EXERCISE TEXT ::
Adapted from content excerpted from Better Work, a partnership of IFC and the International Labour Organization

Child labour is work that is mentally, physically, socially or morally dangerous and harmful to children. It interferes with their schooling by depriving them of the opportunity to attend school, obliging them to leave school prematurely or to combine school attendance with excessively long and/or heavy work.

Not all work done by children is classified as child labour that should be eliminated. Work that does not affect children’s health and personal development or schooling can be constructive, such as helping around the home or in a family business or earning pocket money outside school time. Whether a job is classified as child labour depends on the child’s age, the type and hours of work performed, and the impact of the work on the child's health, development and access to education.

Child Labourers

  • Workers must have reached the minimum legal age before they start work.
  • National law may allow for workers age 12-15 to do light work outside of school hours.

DATASET CONTENT ::
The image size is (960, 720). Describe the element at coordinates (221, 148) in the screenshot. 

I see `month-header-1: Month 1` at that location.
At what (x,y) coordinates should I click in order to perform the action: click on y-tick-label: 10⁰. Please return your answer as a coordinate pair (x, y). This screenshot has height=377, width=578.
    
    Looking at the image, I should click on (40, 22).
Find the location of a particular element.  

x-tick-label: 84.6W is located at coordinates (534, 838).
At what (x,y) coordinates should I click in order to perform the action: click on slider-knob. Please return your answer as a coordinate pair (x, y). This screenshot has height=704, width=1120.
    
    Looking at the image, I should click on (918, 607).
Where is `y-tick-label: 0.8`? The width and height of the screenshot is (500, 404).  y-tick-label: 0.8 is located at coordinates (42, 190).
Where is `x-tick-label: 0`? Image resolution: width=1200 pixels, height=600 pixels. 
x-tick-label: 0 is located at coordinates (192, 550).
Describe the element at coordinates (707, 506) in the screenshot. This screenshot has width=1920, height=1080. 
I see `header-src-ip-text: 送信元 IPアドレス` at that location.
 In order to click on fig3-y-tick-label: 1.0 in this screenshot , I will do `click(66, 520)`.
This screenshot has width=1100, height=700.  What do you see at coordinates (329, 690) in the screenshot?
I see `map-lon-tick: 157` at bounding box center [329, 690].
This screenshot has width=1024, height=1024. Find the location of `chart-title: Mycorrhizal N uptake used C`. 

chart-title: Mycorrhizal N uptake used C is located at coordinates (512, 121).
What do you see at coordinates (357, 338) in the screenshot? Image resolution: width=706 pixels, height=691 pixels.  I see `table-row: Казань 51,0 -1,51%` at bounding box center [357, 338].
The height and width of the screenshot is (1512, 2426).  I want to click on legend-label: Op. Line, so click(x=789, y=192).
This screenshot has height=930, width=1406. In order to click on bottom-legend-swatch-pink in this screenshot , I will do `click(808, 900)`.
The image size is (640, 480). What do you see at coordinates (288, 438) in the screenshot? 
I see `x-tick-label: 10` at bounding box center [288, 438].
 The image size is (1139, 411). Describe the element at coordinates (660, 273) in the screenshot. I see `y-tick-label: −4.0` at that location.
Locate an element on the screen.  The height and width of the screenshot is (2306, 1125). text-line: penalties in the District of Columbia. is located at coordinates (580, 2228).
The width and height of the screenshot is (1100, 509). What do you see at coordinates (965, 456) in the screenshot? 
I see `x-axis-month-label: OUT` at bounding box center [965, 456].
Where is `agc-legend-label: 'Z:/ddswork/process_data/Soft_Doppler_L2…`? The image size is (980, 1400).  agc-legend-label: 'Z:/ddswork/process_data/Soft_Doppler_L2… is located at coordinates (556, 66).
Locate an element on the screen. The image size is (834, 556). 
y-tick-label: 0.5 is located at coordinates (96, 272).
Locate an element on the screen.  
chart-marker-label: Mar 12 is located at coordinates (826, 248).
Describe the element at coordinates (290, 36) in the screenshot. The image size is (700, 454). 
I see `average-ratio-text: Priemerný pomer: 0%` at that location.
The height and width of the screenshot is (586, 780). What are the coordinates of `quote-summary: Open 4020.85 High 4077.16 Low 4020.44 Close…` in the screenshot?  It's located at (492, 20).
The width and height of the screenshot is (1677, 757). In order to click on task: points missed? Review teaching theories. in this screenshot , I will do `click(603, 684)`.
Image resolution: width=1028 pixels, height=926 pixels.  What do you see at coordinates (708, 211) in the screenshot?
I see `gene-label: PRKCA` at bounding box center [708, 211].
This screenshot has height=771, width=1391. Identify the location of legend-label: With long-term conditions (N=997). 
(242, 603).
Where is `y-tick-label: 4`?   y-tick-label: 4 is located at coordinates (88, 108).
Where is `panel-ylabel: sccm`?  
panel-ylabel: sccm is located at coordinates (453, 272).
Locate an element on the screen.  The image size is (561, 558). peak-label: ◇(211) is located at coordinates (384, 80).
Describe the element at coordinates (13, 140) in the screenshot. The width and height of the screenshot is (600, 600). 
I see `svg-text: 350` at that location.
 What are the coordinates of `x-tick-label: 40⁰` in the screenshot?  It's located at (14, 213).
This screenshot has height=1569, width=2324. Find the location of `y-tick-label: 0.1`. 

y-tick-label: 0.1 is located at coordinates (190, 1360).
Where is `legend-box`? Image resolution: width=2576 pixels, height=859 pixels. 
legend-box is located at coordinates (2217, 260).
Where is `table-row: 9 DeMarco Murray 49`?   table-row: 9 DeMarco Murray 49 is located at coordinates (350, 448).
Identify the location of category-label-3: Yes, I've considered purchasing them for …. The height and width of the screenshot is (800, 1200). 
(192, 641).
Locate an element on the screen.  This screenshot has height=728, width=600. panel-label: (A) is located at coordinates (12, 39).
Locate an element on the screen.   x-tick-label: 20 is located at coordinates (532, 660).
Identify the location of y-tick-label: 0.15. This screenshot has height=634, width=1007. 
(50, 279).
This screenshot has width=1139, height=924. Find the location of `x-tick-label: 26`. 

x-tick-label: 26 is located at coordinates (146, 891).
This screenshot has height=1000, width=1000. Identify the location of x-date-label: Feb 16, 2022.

PROMPT 1 ::
According to the text on child labor, what determines whether a job is classified as child labor?
PROMPT 2 ::
Pick up the text on child labor after its final line and continue it.
The entries play no part in what follows.

EXERCISE RESULT 1 ::
It depends on the child's age, the type and hours of work performed, and the impact of the work on the child's health, development and access to education.

EXERCISE RESULT 2 ::
Worst Forms of Child Labour

The worst forms of child labour are forbidden in all cases, regardless of national law. They include work that is likely to harm the health, safety or morals of children or work that exposes them to physical, sexual or psychological abuse. The latter can arise in workplaces where children frequently are shouted at, insulted or hit.

Hazardous Work

Workers under the age of 18 should only be allowed to undertake hazardous work if they are at least 16 years old; their health, safety and morals are fully protected; and they are adequately trained to do the work. Most industries involve some form of hazardous work.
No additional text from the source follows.